# The task:
Reproduce the records below exactly, but only between the lines holding "傘立て (172, 866)" and "トイレ収納 (395, 43)", inclusive.

# Records provided:
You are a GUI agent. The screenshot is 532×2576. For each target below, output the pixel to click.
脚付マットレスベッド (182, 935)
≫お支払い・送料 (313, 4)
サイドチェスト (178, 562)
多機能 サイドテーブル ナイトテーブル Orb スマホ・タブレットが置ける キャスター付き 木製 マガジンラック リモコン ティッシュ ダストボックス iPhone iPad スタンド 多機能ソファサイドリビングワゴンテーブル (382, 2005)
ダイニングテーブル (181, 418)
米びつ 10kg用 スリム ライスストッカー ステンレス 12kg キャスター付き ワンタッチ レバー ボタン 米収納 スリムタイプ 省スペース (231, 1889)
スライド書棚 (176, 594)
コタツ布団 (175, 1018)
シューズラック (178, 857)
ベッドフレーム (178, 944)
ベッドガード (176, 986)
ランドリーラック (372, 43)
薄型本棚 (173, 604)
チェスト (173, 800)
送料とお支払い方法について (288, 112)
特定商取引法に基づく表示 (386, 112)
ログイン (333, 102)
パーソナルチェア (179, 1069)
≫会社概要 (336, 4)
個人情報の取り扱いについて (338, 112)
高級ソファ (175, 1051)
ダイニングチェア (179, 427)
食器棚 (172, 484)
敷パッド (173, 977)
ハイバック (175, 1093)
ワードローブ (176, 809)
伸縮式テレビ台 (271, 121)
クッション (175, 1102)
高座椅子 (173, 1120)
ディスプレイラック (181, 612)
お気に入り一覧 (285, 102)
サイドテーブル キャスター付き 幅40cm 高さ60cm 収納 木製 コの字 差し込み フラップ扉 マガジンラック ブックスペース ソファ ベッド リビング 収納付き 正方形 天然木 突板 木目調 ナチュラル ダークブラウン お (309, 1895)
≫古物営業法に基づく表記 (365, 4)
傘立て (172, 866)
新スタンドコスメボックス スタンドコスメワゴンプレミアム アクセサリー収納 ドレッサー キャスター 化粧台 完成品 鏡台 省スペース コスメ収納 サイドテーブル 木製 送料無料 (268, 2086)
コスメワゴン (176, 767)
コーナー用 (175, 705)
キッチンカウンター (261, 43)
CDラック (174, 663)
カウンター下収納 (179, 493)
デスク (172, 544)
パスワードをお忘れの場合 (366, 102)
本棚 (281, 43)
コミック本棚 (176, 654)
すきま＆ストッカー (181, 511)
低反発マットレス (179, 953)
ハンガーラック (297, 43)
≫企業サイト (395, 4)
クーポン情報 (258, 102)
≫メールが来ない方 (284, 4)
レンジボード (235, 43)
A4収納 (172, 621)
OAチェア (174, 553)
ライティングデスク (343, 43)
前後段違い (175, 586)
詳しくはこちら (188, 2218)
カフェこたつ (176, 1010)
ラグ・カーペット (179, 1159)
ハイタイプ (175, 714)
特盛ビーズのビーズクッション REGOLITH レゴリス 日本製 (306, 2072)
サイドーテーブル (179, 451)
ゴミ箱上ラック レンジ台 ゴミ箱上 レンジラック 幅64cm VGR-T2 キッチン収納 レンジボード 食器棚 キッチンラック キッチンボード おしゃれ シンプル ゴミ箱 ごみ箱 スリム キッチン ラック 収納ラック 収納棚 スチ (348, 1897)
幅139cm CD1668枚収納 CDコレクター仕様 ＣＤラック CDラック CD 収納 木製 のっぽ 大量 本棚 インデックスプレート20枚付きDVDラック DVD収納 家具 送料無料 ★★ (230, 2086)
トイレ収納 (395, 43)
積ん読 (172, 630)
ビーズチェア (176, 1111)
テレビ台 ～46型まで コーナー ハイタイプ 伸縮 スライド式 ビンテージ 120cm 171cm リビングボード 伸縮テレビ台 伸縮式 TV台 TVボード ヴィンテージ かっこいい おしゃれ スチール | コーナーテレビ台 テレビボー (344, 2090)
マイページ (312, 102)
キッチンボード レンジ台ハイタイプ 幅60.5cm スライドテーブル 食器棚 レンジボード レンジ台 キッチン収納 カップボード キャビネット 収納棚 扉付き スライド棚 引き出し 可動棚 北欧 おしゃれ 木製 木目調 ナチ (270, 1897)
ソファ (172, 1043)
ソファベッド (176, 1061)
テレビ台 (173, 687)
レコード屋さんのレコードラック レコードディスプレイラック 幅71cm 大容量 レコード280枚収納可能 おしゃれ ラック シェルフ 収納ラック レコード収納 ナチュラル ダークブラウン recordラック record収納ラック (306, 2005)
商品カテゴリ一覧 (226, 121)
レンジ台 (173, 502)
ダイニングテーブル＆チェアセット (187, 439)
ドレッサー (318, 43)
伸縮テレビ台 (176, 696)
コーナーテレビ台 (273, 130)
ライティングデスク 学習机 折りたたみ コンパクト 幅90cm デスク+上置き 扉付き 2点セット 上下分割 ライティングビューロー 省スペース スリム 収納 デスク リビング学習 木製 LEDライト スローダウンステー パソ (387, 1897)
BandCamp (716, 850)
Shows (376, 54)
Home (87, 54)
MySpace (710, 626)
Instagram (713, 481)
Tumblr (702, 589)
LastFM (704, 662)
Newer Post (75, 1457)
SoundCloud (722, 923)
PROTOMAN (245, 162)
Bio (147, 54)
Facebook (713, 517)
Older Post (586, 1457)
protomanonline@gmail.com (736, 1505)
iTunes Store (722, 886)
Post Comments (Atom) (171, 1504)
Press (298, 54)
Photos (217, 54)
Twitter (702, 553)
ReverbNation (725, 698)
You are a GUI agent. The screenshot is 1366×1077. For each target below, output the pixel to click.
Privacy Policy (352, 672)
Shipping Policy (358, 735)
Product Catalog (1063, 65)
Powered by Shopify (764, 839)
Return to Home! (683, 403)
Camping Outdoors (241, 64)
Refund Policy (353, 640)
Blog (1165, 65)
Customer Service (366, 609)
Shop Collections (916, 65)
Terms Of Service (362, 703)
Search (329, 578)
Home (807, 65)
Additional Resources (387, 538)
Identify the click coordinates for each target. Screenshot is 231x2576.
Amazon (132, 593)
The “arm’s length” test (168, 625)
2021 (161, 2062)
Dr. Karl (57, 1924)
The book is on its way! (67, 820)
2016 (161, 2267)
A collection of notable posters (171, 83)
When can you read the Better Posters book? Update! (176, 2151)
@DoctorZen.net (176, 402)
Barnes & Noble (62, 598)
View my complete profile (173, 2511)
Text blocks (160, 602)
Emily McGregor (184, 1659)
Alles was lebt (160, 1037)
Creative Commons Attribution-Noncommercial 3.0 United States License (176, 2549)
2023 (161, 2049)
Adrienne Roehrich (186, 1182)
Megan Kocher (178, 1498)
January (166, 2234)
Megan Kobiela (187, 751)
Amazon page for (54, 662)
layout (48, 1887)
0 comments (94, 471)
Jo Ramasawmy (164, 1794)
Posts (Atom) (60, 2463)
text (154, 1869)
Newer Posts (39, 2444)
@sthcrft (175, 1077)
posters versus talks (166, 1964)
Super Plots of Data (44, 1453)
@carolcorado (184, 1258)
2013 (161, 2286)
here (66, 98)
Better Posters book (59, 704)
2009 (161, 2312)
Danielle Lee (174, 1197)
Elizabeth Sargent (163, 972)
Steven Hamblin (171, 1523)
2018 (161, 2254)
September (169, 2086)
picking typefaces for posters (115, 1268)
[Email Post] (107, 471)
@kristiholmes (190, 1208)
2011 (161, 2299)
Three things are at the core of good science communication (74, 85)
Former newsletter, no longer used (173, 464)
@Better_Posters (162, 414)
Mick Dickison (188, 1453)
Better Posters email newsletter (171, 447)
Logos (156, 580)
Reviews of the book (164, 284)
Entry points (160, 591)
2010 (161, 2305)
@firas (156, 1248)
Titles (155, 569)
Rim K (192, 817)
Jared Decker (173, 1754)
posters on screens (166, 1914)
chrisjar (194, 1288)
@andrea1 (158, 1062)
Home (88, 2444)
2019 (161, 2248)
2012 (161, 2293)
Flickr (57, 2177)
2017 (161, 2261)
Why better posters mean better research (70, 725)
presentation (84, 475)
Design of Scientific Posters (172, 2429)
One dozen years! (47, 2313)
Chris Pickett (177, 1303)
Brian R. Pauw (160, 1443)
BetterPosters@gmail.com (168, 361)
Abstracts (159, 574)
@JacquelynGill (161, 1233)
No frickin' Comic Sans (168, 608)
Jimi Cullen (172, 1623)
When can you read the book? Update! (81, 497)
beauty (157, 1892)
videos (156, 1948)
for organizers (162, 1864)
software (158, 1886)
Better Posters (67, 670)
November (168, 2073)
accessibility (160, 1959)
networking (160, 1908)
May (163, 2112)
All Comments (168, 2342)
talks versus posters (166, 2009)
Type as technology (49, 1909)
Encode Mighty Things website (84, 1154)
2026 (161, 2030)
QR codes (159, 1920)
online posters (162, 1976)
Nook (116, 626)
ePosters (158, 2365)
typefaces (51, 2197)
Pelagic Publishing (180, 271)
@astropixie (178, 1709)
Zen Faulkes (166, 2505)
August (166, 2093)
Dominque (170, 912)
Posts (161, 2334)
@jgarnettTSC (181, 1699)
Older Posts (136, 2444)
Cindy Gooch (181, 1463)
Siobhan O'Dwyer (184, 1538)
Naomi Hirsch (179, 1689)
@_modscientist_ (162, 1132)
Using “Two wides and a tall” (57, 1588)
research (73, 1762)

# Final answer:
傘立て (172, 866)
新スタンドコスメボックス スタンドコスメワゴンプレミアム アクセサリー収納 ドレッサー キャスター 化粧台 完成品 鏡台 省スペース コスメ収納 サイドテーブル 木製 送料無料 (268, 2086)
コスメワゴン (176, 767)
コーナー用 (175, 705)
キッチンカウンター (261, 43)
CDラック (174, 663)
カウンター下収納 (179, 493)
デスク (172, 544)
パスワードをお忘れの場合 (366, 102)
本棚 (281, 43)
コミック本棚 (176, 654)
すきま＆ストッカー (181, 511)
低反発マットレス (179, 953)
ハンガーラック (297, 43)
≫企業サイト (395, 4)
クーポン情報 (258, 102)
≫メールが来ない方 (284, 4)
レンジボード (235, 43)
A4収納 (172, 621)
OAチェア (174, 553)
ライティングデスク (343, 43)
前後段違い (175, 586)
詳しくはこちら (188, 2218)
カフェこたつ (176, 1010)
ラグ・カーペット (179, 1159)
ハイタイプ (175, 714)
特盛ビーズのビーズクッション REGOLITH レゴリス 日本製 (306, 2072)
サイドーテーブル (179, 451)
ゴミ箱上ラック レンジ台 ゴミ箱上 レンジラック 幅64cm VGR-T2 キッチン収納 レンジボード 食器棚 キッチンラック キッチンボード おしゃれ シンプル ゴミ箱 ごみ箱 スリム キッチン ラック 収納ラック 収納棚 スチ (348, 1897)
幅139cm CD1668枚収納 CDコレクター仕様 ＣＤラック CDラック CD 収納 木製 のっぽ 大量 本棚 インデックスプレート20枚付きDVDラック DVD収納 家具 送料無料 ★★ (230, 2086)
トイレ収納 (395, 43)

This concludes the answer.